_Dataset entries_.
################
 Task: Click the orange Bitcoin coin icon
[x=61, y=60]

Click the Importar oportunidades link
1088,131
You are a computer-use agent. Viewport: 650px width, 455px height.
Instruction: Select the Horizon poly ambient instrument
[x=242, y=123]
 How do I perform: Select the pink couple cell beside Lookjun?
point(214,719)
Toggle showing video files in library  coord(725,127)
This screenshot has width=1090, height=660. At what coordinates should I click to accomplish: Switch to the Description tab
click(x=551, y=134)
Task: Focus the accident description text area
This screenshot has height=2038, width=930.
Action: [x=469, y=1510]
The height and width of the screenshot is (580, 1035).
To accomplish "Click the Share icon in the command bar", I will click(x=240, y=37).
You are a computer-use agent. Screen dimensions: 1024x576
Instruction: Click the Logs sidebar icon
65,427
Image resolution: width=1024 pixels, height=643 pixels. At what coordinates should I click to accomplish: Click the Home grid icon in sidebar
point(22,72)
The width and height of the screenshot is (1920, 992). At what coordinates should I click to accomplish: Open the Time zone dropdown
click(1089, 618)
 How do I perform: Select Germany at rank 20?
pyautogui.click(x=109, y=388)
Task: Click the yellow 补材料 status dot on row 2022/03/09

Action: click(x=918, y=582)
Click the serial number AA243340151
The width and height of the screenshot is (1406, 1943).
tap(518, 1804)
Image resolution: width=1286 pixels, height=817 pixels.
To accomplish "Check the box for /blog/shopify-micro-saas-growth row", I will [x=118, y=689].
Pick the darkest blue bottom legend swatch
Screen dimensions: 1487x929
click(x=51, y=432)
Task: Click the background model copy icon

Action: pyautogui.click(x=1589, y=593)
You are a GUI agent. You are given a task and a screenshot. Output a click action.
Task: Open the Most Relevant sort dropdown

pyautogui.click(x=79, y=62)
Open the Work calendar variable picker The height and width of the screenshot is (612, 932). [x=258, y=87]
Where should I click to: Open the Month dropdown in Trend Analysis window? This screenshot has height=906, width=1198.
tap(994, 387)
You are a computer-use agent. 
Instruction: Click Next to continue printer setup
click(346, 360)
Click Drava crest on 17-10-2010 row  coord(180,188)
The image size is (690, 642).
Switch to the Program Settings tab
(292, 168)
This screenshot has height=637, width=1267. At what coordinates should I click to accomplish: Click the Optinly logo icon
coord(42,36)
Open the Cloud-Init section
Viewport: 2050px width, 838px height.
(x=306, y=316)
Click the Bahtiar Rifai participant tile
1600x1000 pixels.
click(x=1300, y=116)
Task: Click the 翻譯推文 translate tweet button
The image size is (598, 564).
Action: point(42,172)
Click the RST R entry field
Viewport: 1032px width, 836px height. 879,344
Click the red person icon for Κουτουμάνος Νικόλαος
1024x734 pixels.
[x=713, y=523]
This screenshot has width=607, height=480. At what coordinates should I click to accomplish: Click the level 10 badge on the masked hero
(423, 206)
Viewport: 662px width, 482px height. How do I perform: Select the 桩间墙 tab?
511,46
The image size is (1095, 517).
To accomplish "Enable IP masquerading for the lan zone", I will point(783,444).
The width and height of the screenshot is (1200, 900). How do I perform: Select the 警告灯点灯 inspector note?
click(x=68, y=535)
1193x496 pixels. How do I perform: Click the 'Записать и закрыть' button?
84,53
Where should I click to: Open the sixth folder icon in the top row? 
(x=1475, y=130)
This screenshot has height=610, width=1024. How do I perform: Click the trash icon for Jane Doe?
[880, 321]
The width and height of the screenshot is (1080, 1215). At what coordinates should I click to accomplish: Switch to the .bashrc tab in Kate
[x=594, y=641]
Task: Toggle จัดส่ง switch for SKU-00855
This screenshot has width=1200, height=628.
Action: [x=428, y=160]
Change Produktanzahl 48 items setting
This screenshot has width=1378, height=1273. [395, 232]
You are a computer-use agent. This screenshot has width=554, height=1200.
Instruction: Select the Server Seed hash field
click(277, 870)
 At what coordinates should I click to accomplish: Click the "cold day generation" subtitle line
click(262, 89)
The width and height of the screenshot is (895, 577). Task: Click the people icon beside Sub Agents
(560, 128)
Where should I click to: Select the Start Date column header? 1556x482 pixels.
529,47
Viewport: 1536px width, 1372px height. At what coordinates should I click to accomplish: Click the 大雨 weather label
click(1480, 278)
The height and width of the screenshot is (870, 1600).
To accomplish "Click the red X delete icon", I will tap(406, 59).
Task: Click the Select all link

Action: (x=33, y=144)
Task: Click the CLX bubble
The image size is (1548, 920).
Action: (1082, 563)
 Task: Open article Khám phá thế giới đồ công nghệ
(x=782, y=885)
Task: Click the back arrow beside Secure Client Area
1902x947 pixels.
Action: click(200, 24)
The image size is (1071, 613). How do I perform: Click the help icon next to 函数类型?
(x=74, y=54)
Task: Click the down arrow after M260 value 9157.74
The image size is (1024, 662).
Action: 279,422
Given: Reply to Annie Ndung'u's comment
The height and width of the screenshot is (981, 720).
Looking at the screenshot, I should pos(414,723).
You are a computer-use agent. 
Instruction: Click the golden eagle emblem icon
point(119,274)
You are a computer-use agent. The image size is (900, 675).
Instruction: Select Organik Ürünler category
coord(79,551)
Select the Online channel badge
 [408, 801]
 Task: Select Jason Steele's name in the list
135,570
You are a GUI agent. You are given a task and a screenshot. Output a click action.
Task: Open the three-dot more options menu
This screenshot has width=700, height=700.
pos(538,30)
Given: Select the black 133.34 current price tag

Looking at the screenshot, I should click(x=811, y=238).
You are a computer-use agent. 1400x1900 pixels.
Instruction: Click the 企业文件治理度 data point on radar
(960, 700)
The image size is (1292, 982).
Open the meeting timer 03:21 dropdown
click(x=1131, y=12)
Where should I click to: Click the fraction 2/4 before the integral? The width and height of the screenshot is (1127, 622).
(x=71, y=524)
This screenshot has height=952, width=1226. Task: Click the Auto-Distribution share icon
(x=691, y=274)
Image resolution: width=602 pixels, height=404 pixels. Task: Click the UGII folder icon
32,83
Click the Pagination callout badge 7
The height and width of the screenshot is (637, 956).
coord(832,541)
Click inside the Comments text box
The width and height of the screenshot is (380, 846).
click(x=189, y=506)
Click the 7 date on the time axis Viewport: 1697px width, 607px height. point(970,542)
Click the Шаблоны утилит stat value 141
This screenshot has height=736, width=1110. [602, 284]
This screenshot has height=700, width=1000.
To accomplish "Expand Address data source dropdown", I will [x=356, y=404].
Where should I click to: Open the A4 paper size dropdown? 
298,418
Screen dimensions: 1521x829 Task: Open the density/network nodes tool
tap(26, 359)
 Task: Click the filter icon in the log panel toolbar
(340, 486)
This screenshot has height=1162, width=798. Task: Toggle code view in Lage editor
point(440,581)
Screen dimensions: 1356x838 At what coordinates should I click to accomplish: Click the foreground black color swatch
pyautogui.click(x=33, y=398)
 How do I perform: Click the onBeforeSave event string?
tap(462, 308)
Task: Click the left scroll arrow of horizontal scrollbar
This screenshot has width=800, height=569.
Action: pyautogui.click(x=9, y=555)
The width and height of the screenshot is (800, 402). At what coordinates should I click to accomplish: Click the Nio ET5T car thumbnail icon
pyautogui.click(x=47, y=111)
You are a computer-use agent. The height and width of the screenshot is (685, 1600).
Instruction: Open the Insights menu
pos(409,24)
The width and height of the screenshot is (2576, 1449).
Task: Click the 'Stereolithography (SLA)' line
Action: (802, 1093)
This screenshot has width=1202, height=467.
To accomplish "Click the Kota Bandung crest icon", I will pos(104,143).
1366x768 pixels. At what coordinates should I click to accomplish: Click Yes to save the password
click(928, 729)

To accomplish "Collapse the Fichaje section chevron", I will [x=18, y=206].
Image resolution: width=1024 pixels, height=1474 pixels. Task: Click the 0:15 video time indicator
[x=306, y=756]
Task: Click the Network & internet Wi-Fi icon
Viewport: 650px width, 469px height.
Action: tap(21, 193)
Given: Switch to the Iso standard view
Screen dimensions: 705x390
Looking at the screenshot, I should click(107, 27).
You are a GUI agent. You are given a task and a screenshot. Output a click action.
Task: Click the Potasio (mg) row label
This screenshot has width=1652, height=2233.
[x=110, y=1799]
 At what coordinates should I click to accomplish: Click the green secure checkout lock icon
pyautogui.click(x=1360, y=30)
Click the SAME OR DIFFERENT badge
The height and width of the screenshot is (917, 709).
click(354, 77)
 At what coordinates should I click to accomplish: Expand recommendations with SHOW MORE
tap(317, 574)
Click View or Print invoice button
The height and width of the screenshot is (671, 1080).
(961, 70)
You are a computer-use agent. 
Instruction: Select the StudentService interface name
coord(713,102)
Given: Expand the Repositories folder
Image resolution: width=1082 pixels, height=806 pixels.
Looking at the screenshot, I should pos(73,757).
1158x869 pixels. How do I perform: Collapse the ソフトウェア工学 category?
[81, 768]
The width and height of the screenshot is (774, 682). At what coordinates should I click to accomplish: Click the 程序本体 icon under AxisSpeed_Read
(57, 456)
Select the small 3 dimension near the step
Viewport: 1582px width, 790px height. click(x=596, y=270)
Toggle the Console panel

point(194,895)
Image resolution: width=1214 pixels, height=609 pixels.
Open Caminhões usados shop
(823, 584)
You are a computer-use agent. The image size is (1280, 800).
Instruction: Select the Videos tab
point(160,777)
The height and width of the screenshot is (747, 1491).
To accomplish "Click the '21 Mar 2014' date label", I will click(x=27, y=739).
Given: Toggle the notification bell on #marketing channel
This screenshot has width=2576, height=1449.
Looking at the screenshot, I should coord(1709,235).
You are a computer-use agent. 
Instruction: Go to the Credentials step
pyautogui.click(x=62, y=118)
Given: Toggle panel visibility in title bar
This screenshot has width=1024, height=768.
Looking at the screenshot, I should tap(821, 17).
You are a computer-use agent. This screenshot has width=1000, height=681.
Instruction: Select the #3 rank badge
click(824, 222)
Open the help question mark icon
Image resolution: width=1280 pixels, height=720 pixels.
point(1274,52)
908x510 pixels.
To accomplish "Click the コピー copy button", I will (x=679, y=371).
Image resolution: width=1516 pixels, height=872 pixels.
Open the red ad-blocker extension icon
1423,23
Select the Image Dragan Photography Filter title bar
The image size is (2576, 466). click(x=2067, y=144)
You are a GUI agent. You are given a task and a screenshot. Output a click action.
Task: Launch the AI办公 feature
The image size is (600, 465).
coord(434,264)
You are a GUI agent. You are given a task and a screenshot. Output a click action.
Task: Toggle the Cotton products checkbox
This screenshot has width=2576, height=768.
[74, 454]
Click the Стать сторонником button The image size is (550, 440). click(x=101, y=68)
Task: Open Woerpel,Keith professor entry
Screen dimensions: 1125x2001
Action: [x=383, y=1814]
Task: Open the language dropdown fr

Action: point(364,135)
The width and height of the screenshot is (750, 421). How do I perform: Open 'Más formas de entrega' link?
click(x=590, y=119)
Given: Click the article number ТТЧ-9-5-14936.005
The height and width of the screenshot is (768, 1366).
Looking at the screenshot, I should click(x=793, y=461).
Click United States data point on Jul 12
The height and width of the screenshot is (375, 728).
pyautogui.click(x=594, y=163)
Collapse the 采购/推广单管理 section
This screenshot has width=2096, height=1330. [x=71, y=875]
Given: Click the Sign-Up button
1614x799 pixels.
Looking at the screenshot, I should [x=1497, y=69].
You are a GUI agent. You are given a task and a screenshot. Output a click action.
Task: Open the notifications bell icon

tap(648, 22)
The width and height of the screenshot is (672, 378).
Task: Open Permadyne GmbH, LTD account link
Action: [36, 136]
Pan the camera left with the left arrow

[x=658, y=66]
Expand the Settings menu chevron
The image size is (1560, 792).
################
_WORK REQUEST_.
When you reach the line containing "This screenshot has width=1200, height=628." in the data above, start copying exactly, and stop after the line containing "The height and width of the screenshot is (870, 1600).".

_RESPONSE TO THE EXERCISE_.
This screenshot has width=1200, height=628.
Action: [x=428, y=160]
Change Produktanzahl 48 items setting
This screenshot has width=1378, height=1273. [395, 232]
You are a computer-use agent. This screenshot has width=554, height=1200.
Instruction: Select the Server Seed hash field
click(277, 870)
 At what coordinates should I click to accomplish: Click the "cold day generation" subtitle line
click(262, 89)
The width and height of the screenshot is (895, 577). Task: Click the people icon beside Sub Agents
(560, 128)
Where should I click to: Select the Start Date column header? 1556x482 pixels.
529,47
Viewport: 1536px width, 1372px height. At what coordinates should I click to accomplish: Click the 大雨 weather label
click(1480, 278)
The height and width of the screenshot is (870, 1600).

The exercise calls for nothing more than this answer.